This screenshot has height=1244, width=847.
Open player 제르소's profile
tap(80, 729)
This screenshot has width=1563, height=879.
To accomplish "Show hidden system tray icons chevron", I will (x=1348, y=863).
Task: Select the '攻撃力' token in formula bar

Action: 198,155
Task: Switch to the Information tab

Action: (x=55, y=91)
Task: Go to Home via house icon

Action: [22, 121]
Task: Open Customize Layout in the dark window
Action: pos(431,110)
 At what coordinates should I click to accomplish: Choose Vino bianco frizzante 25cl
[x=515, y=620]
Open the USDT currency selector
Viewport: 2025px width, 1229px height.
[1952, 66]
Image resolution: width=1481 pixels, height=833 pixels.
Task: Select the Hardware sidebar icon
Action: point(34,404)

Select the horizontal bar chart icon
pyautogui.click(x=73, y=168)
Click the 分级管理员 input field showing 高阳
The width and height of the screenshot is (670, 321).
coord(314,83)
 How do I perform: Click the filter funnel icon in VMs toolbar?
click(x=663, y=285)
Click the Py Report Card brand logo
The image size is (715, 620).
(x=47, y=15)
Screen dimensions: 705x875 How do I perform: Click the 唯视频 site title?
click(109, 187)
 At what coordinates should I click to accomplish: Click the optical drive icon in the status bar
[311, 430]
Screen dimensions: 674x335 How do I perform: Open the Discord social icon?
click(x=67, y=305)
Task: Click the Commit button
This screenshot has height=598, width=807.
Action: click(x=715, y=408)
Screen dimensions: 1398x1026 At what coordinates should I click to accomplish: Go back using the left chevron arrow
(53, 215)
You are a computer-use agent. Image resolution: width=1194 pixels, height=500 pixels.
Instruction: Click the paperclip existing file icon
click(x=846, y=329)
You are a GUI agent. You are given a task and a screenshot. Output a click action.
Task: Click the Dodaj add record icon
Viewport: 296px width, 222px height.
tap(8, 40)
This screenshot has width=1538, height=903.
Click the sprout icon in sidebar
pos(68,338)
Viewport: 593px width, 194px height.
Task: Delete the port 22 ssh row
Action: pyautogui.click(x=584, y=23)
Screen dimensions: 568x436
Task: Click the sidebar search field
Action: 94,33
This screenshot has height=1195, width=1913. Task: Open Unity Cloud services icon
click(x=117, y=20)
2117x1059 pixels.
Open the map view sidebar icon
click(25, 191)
○ ○ ○ ○ ○
_WRITTEN INSTRUCTION_:
Retype the entries starting at the line containing "Select the horizontal bar chart icon" and continuing through the final entry, with both ends included.

_COMPLETE ANSWER_:
Select the horizontal bar chart icon
pyautogui.click(x=73, y=168)
Click the 分级管理员 input field showing 高阳
The width and height of the screenshot is (670, 321).
coord(314,83)
 How do I perform: Click the filter funnel icon in VMs toolbar?
click(x=663, y=285)
Click the Py Report Card brand logo
The image size is (715, 620).
(x=47, y=15)
Screen dimensions: 705x875 How do I perform: Click the 唯视频 site title?
click(109, 187)
 At what coordinates should I click to accomplish: Click the optical drive icon in the status bar
[311, 430]
Screen dimensions: 674x335 How do I perform: Open the Discord social icon?
click(x=67, y=305)
Task: Click the Commit button
This screenshot has height=598, width=807.
Action: click(x=715, y=408)
Screen dimensions: 1398x1026 At what coordinates should I click to accomplish: Go back using the left chevron arrow
(53, 215)
You are a computer-use agent. Image resolution: width=1194 pixels, height=500 pixels.
Instruction: Click the paperclip existing file icon
click(x=846, y=329)
You are a GUI agent. You are given a task and a screenshot. Output a click action.
Task: Click the Dodaj add record icon
Viewport: 296px width, 222px height.
tap(8, 40)
This screenshot has width=1538, height=903.
Click the sprout icon in sidebar
pos(68,338)
Viewport: 593px width, 194px height.
Task: Delete the port 22 ssh row
Action: pyautogui.click(x=584, y=23)
Screen dimensions: 568x436
Task: Click the sidebar search field
Action: 94,33
This screenshot has height=1195, width=1913. Task: Open Unity Cloud services icon
click(x=117, y=20)
2117x1059 pixels.
Open the map view sidebar icon
click(25, 191)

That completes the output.